Según lo comunicado por la cancillería, el presidente uruguayo partirá en horas de la mañana junto a una reducida delegación; el canciller Francisco Bustillo, el personal de seguridad y un encargado de prensa.
El traslado será en un avión privado prestado por el empresario de origen brasileño Alexandre Grendene, una de las 1.000 personas más ricas del mundo.
En Presidencia se entiende que no es necesario ni amerita mover un avión de la Fuerza Aérea, por ejemplo el Hércules, para trasladar al presidente en un viaje relámpago de menos de 24 horas.
La decisión de viajar en el avión de el empresario y la visita a Bolsonaro levantó polémica en la oposición. Desde el Frente Amplio se considera llamativo que el primer viaje de Lacalle Pou sea para reunirse con Bolsonario, un mandatario cuestionado tanto en nuestro país como en el exterior.

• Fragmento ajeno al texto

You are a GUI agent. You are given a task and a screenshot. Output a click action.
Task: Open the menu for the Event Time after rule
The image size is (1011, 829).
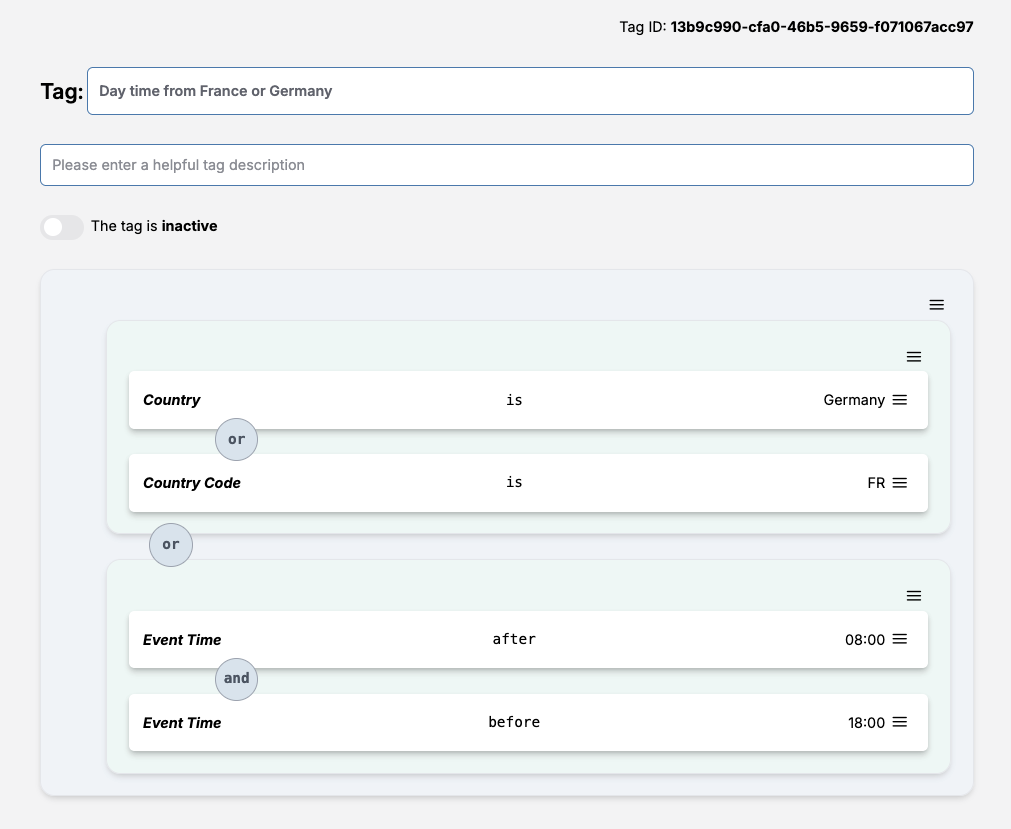pos(899,639)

Por su parte en cuanto al viaje en un avión privado, el senador del Partido Comunista del Uruguay (PCU), Gerardo Núñez, se expresó en la red social Twitter. «Un día te justifican la compra de aviones Hércules por «soberanía». Otro día, el Presidente de la República viaja a Brasil en un avión privado de un empresario porque no amerita usar aviones de la Fuerza Aérea uruguaya», escribió el diputado frenteamplista.